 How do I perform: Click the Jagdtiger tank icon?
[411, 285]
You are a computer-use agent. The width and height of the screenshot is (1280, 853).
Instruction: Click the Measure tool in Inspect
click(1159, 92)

> What is required
Go through the listing and copy each line exactly.

> Exercise response
 How do I perform: Click the Jagdtiger tank icon?
[411, 285]
You are a computer-use agent. The width and height of the screenshot is (1280, 853).
Instruction: Click the Measure tool in Inspect
click(1159, 92)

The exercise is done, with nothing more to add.